Start of Study material
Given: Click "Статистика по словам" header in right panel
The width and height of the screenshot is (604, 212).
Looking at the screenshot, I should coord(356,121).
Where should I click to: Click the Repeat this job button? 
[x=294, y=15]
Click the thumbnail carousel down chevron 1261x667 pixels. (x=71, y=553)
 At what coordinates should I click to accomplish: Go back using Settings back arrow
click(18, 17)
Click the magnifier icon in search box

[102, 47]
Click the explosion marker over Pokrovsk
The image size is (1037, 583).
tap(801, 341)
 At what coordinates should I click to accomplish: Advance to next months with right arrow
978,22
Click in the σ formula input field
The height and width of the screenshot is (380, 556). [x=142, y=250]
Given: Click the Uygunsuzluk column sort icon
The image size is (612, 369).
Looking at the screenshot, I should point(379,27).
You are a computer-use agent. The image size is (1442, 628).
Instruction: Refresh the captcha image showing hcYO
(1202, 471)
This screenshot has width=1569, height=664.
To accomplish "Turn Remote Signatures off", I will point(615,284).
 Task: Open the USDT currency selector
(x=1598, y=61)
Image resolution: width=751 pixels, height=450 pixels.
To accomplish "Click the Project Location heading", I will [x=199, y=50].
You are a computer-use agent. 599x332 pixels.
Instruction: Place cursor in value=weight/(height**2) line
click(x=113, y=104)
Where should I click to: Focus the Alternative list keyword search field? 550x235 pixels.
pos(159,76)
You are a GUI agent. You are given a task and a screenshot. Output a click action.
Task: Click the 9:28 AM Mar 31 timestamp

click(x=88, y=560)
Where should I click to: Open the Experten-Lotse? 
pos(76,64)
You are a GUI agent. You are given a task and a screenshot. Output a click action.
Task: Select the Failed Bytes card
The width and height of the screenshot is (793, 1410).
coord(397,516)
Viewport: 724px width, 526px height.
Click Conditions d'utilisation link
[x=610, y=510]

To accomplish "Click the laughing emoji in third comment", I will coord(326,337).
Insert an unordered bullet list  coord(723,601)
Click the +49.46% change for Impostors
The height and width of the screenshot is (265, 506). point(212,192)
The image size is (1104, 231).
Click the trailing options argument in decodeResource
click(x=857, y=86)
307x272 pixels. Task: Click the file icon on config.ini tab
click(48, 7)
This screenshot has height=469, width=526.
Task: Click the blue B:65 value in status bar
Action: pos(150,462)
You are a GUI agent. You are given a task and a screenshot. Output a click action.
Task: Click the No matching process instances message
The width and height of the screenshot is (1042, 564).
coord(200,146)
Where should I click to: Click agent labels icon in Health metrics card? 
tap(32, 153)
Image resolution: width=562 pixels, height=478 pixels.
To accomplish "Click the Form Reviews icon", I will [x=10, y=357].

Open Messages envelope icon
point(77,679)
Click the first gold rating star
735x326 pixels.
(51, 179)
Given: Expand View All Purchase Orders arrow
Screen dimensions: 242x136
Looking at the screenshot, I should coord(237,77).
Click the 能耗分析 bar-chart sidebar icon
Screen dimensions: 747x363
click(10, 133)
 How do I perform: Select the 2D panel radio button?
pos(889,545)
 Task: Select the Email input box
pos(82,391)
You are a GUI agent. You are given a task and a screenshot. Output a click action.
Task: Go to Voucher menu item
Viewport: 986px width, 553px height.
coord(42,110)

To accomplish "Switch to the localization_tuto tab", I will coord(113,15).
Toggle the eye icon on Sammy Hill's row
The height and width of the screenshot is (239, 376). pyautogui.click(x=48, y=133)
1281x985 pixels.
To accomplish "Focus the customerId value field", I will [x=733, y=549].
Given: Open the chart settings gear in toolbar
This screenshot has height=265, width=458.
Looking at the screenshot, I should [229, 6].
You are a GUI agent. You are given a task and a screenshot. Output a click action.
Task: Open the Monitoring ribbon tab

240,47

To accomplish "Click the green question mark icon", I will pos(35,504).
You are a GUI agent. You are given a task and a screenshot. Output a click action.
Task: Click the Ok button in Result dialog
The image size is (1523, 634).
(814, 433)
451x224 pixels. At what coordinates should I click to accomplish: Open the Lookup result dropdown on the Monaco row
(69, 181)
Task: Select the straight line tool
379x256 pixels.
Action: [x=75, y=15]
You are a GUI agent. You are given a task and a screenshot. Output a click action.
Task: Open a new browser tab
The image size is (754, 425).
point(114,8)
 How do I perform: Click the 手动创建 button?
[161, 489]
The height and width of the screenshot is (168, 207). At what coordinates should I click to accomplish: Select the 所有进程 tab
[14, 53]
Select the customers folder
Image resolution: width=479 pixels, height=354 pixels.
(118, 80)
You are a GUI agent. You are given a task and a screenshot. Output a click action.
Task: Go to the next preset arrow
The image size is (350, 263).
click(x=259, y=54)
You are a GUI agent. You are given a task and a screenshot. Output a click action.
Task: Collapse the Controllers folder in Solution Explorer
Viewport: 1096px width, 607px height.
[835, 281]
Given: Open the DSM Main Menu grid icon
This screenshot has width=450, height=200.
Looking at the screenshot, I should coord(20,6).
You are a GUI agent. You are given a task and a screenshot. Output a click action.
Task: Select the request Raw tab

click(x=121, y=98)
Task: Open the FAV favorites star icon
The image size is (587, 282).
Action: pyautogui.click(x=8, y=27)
End of Study material
What is needed
Your job is to output all of the material exactly.

Solution for this task
Given: Click "Статистика по словам" header in right panel
The width and height of the screenshot is (604, 212).
Looking at the screenshot, I should coord(356,121).
Where should I click to: Click the Repeat this job button? 
[x=294, y=15]
Click the thumbnail carousel down chevron 1261x667 pixels. (x=71, y=553)
 At what coordinates should I click to accomplish: Go back using Settings back arrow
click(18, 17)
Click the magnifier icon in search box

[102, 47]
Click the explosion marker over Pokrovsk
The image size is (1037, 583).
tap(801, 341)
 At what coordinates should I click to accomplish: Advance to next months with right arrow
978,22
Click in the σ formula input field
The height and width of the screenshot is (380, 556). [x=142, y=250]
Given: Click the Uygunsuzluk column sort icon
The image size is (612, 369).
Looking at the screenshot, I should point(379,27).
You are a computer-use agent. The image size is (1442, 628).
Instruction: Refresh the captcha image showing hcYO
(1202, 471)
This screenshot has width=1569, height=664.
To accomplish "Turn Remote Signatures off", I will point(615,284).
 Task: Open the USDT currency selector
(x=1598, y=61)
Image resolution: width=751 pixels, height=450 pixels.
To accomplish "Click the Project Location heading", I will [x=199, y=50].
You are a computer-use agent. 599x332 pixels.
Instruction: Place cursor in value=weight/(height**2) line
click(x=113, y=104)
Where should I click to: Focus the Alternative list keyword search field? 550x235 pixels.
pos(159,76)
You are a GUI agent. You are given a task and a screenshot. Output a click action.
Task: Click the 9:28 AM Mar 31 timestamp

click(x=88, y=560)
Where should I click to: Open the Experten-Lotse? 
pos(76,64)
You are a GUI agent. You are given a task and a screenshot. Output a click action.
Task: Select the Failed Bytes card
The width and height of the screenshot is (793, 1410).
coord(397,516)
Viewport: 724px width, 526px height.
Click Conditions d'utilisation link
[x=610, y=510]

To accomplish "Click the laughing emoji in third comment", I will coord(326,337).
Insert an unordered bullet list  coord(723,601)
Click the +49.46% change for Impostors
The height and width of the screenshot is (265, 506). point(212,192)
The image size is (1104, 231).
Click the trailing options argument in decodeResource
click(x=857, y=86)
307x272 pixels. Task: Click the file icon on config.ini tab
click(48, 7)
This screenshot has height=469, width=526.
Task: Click the blue B:65 value in status bar
Action: pos(150,462)
You are a GUI agent. You are given a task and a screenshot. Output a click action.
Task: Click the No matching process instances message
The width and height of the screenshot is (1042, 564).
coord(200,146)
Where should I click to: Click agent labels icon in Health metrics card? 
tap(32, 153)
Image resolution: width=562 pixels, height=478 pixels.
To accomplish "Click the Form Reviews icon", I will [x=10, y=357].

Open Messages envelope icon
point(77,679)
Click the first gold rating star
735x326 pixels.
(51, 179)
Given: Expand View All Purchase Orders arrow
Screen dimensions: 242x136
Looking at the screenshot, I should coord(237,77).
Click the 能耗分析 bar-chart sidebar icon
Screen dimensions: 747x363
click(10, 133)
 How do I perform: Select the 2D panel radio button?
pos(889,545)
 Task: Select the Email input box
pos(82,391)
You are a GUI agent. You are given a task and a screenshot. Output a click action.
Task: Go to Voucher menu item
Viewport: 986px width, 553px height.
coord(42,110)

To accomplish "Switch to the localization_tuto tab", I will coord(113,15).
Toggle the eye icon on Sammy Hill's row
The height and width of the screenshot is (239, 376). pyautogui.click(x=48, y=133)
1281x985 pixels.
To accomplish "Focus the customerId value field", I will [x=733, y=549].
Given: Open the chart settings gear in toolbar
This screenshot has height=265, width=458.
Looking at the screenshot, I should [229, 6].
You are a GUI agent. You are given a task and a screenshot. Output a click action.
Task: Open the Monitoring ribbon tab

240,47

To accomplish "Click the green question mark icon", I will pos(35,504).
You are a GUI agent. You are given a task and a screenshot. Output a click action.
Task: Click the Ok button in Result dialog
The image size is (1523, 634).
(814, 433)
451x224 pixels. At what coordinates should I click to accomplish: Open the Lookup result dropdown on the Monaco row
(69, 181)
Task: Select the straight line tool
379x256 pixels.
Action: [x=75, y=15]
You are a GUI agent. You are given a task and a screenshot. Output a click action.
Task: Open a new browser tab
The image size is (754, 425).
point(114,8)
 How do I perform: Click the 手动创建 button?
[161, 489]
The height and width of the screenshot is (168, 207). At what coordinates should I click to accomplish: Select the 所有进程 tab
[14, 53]
Select the customers folder
Image resolution: width=479 pixels, height=354 pixels.
(118, 80)
You are a GUI agent. You are given a task and a screenshot. Output a click action.
Task: Go to the next preset arrow
The image size is (350, 263).
click(x=259, y=54)
You are a GUI agent. You are given a task and a screenshot. Output a click action.
Task: Collapse the Controllers folder in Solution Explorer
Viewport: 1096px width, 607px height.
[835, 281]
Given: Open the DSM Main Menu grid icon
This screenshot has width=450, height=200.
Looking at the screenshot, I should coord(20,6).
You are a GUI agent. You are given a task and a screenshot. Output a click action.
Task: Select the request Raw tab

click(x=121, y=98)
Task: Open the FAV favorites star icon
The image size is (587, 282).
Action: pyautogui.click(x=8, y=27)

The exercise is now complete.